Being creative already is seen as an inherited trait rather than a honed skill, but when it comes to women who make art, everyone and their dog has to assert some reason why her artistry doesn't deserve the praise it's getting, and suggesting that Marilyn's acting ability was just a projection of her trauma relating to her parents/men/her own sense of identity is sly way to do it.

Similarly, the film is obsessed with the idea of Marilyn not existing at all, with the Armas' Monroe constantly stating (to the point of irritation) that she is actually Norma Jeane, that Marilyn Monroe exists entirely outside of her. In the film, this idea is explored poorly and sets up a tired and fairly obvious Madonna/Whore complex which, again, is not explored well. The mistake the film makes is setting out to show the artifice of the image of Monroe and forgetting (or deliberately avoiding) her subjectivity, her humanity. 

By the end of the film, we don't know Marilyn. We don't know Norma Jeane.

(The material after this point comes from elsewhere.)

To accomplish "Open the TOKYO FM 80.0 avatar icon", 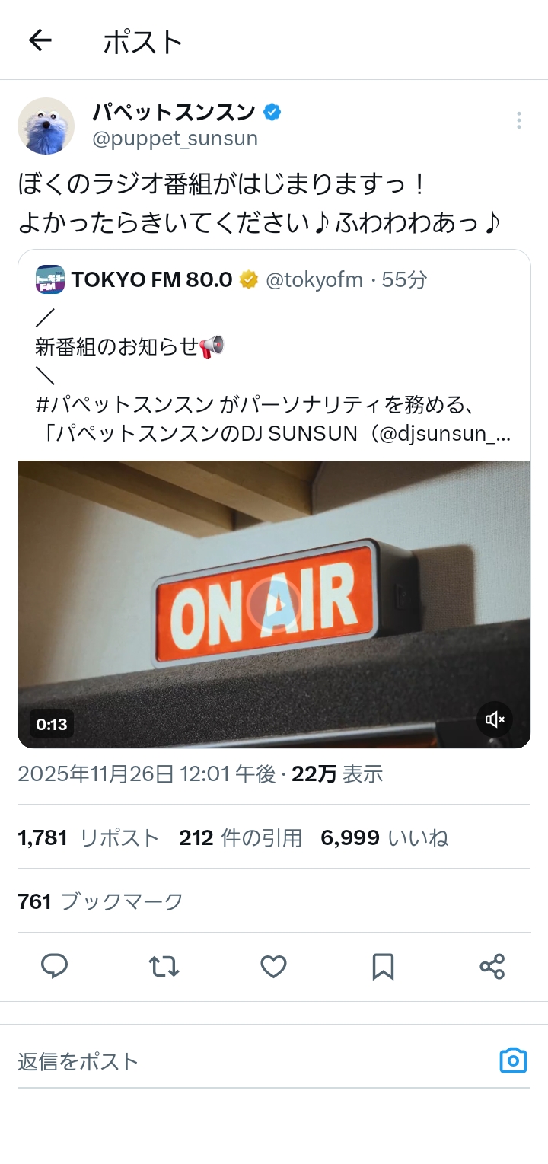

We get a half-baked portrayal of old Hollywood with nothing to cling to. An attempt to be artful by forgoing conventional storytelling, but forgetting the necessary emotionality of the character study. There is nothing here and maybe that's what the audience wanted the whole time. Easily consumed nothing about a woman you were meant to objectify, and validation on your already established point of view.


At the end of the day, we are obsessed with Marilyn Monroe as an image. When she was a sex symbol, when she was a wrongly attributed quote passed around the internet, when she was a member of the 27 club, when she was a symbol for the studio system's poor treatment of women. It's not in our nature to see her as a person who lived and who was probably more famous than she should have been.

Our relationship to celebrities has never been a healthy one. We are taught to deify their talents, obsess about their relationships and revel in schadenfreude when they fail publicly. We have a desire to know more than what they are telling us with their words and their work. I'm not above this but I deliberately stopped myself from poring over Monroe's Wikipedia or buying a copy of her journals. She was never given the grace and privacy she desired when she was alive, and to this day, we have a terrible relationship with her.

I think some people see her transition from a sex symbol into a figure of tragedy as a progressive one but both are deeply dehumanising, because neither see her as a person who just existed. She was a talented producer, actor and comedian, consistently giving time to roles which did not love her back. She brought to life frankly underwritten and vapid parts by being as charming and dynamic as she was.  By objectifying her, whether through her body or your perceived ideas about mental illness, we are able to hold her at a distance and also behave as if we are infinitely above someone more powerful than us.

Celebrity is the antidote to our own lonely and insecure lives, where we can love and hate and obsess over someone and then move on when they become boring or, more annoyingly, die. Then we must either reflect on our cruel behaviour and change for the better, or shift modes entirely and rever them once more as martyrs of the system of fame.